Oyun etkinlikleri: Son 15 yıl içinde çocuğun gelişiminde oyunun rolü eğitimcilerin ve psikologların ilgi odağı olmuştur. Ancak oyunun gelişimde veya eğitimde rolü olduğu kabul edildiğinde öncelikle onıı diğer davranışlardan ayırt eden özelliklerinin ne olduğunu bilmek gerekmektedir. Bu nedenle oyunun tanımı önem kazanmaktadır.

Değişik uzmanlar oyuna ilişkin ölçütler belirleyerek listeler yapmışlar, ama oyunu belirleyen davranışları içeren bu listeler birbirleriyle tam bir uyum göstermemiştir.

Piaget'ye göre oyun bir uyumdur. Çocuğun kas sistemini geliştiren aktif oyun, aynı zamanda çocukta Biriken enerjinin boşalmasını sağlar (Aktaran: Charles, 1992).

Okulöncesi eğitim kurumlarında yürütülen oyun etkinlikleri büyük ölçüde resim ve resim malzemeleriyle iç içedir. Çünkü çocuk ne kadar geniş bir fiziksel ortama sahipse gelişimi de o kadar sağlıklı ve ileri düzeyde olacaktır.

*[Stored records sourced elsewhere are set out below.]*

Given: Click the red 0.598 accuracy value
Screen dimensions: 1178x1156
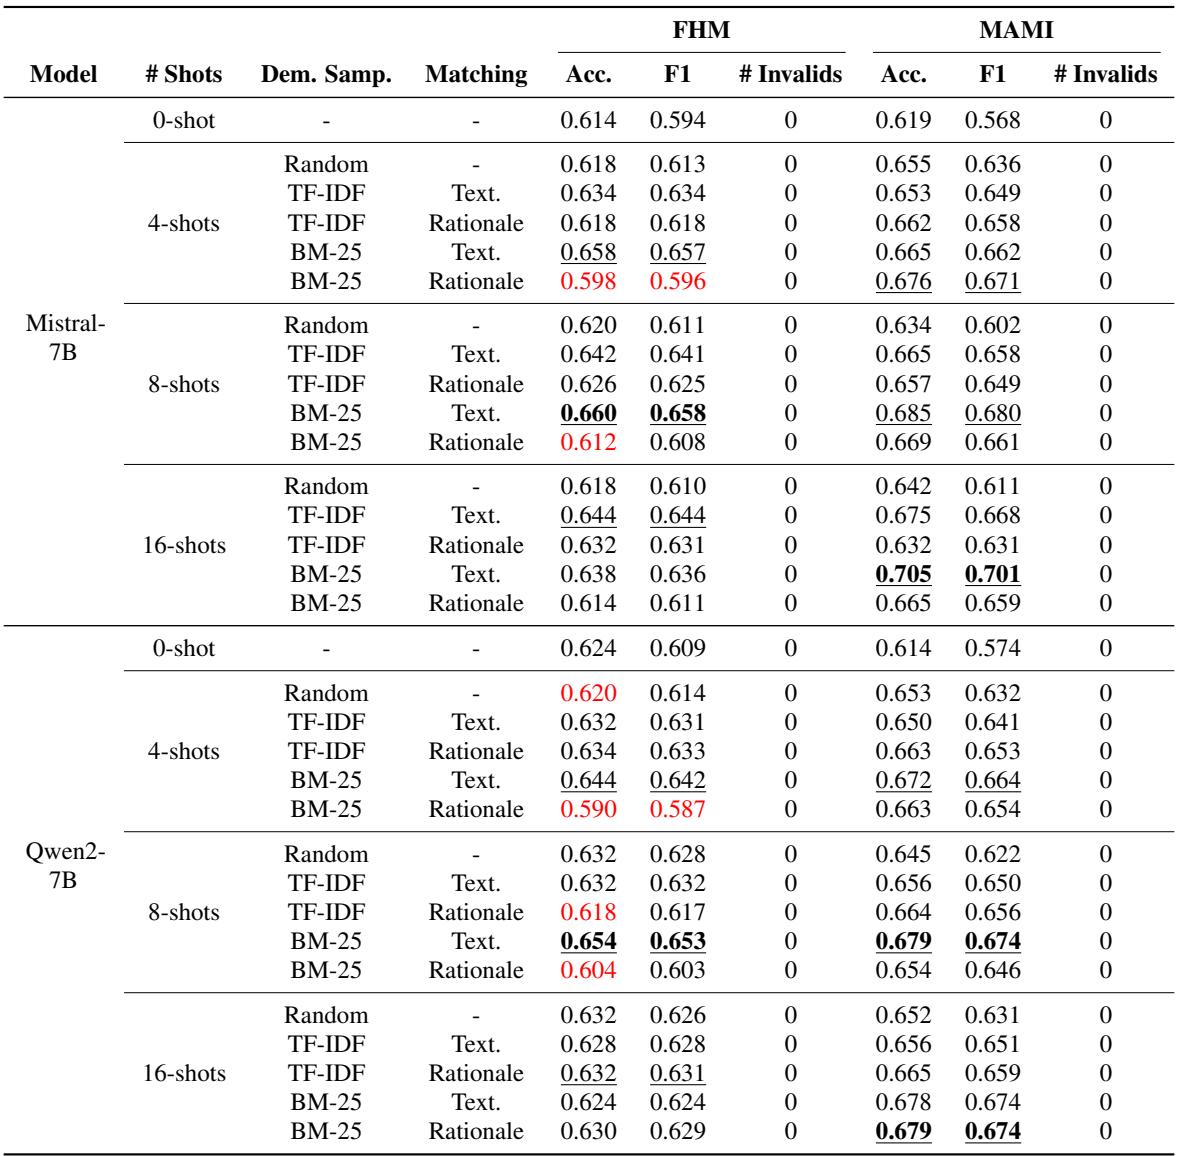Looking at the screenshot, I should tap(587, 281).
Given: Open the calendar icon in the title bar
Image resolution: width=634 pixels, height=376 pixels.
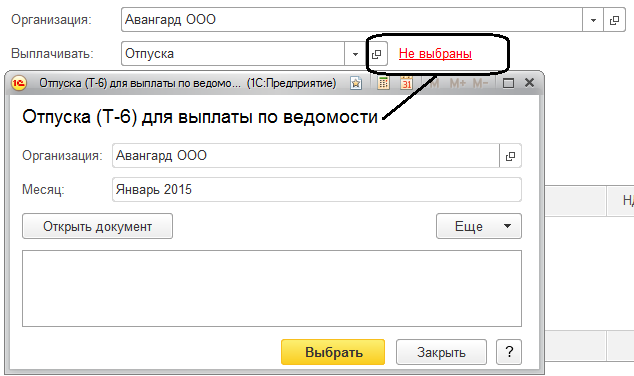Looking at the screenshot, I should pyautogui.click(x=406, y=83).
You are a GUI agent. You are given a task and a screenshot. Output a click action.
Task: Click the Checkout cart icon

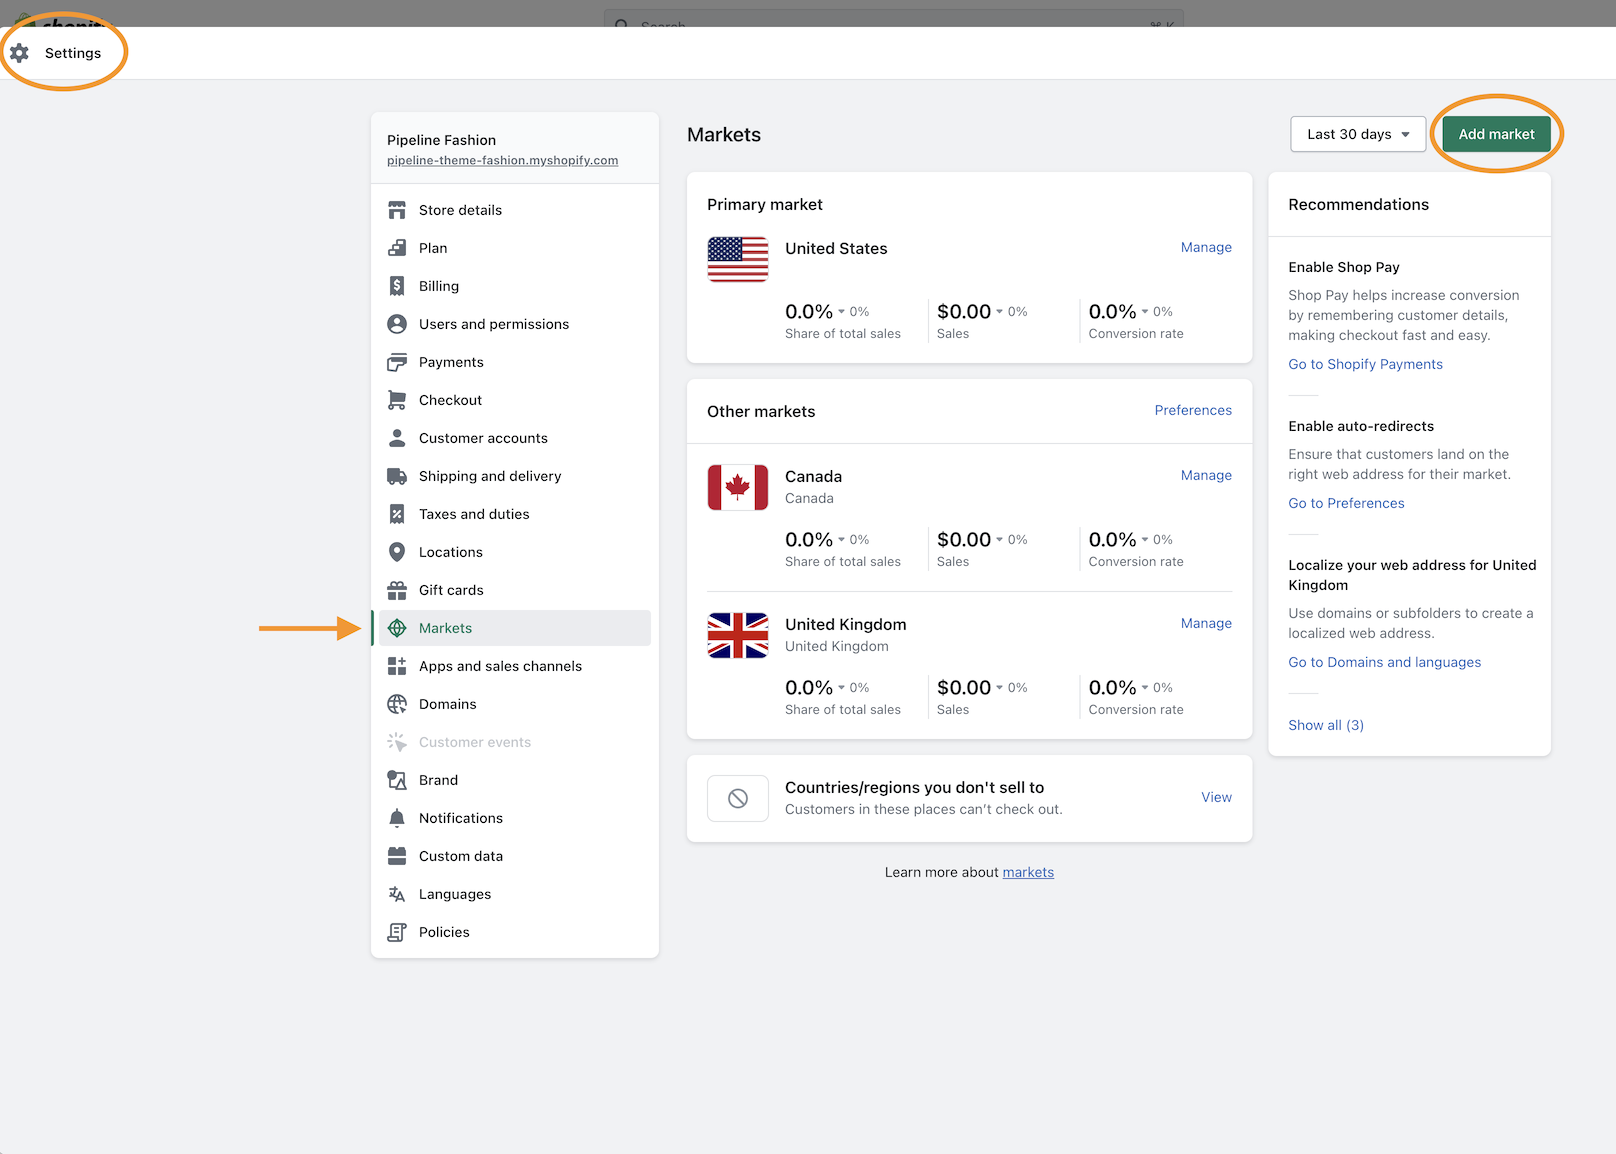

Çeşitli biçim ve boyutlardaki oyun malzemesiyle oynaya oynaya çocuk renk boyut ve objelerin anlamlarını kavrar. Oyun, çocuğun içinde bulunduğu çevreyi, yaşamı algılamasını ve kavramasını, gerçekle gerçek olmayanı ayırabilmesini öğretir.

Çocuklar özel yaşamlarındaki bazı sorunlarını oyun yoluyla çözebilirler. Örneğin, okulda el yazısında zorluk çeken bir çocuk, yazı için gerekli olan el hareketlerini, kil faaliyeti, resim ya da boya yoluyla kazanabilir.

Etkinliklerinin Uygulanması: Etkinlikler uygulanırken; çocukların aktif katılımı sağlanarak onların okulda arkadaşları, evde ise aileleri ile birlikte ortak amaç doğrultusunda yönlendirilerek sorumluluk almaları desteklenmelidir.

· Etkinlikler sırasında bireysel çalışmalarla, küçük ve büyük grup çalışmalarına dengeli olarak yer verilmelidir.

· Seçilen etkinlikler çocuğun yaşantılarından yararlanılarak oluşturulmalıdır.

· Etkinlikler, çocukların bildiklerinden ve başarabildiklerinden başlayarak plânlanmalı, bu doğrultuda geliştirilmeli ve zenginleştirilmelidir.

· Etkinlikleri uygulamaya başlamadan önce, gerekli materyallerin sınıf içinde hazır bulundurulması önemlidir.

· Etkinliklerin başlatılmasında ve sürdürülmesinde çocukların etkin katılımları sağlanmalıdır.

· Gün içinde uygulanan birden fazla etkinlik bir bütün oluşturmalıdır. · Etkinliklerin uygulanmasında esneklik ilkesi göz önünde bulundurularak çocukların düşünceleri ve tercihleri dikkate alınmalı, onların ilgi ve tercihleri doğrultusunda hareket etmelerine olanak verilmelidir. Öğretmen, plânda yer alan etkinliklerin sıralarını değiştirebilir, sürelerini kısaltıp uzatabilir ya da fırsatı değerlendirerek farklı çalışmalara yer verebilir.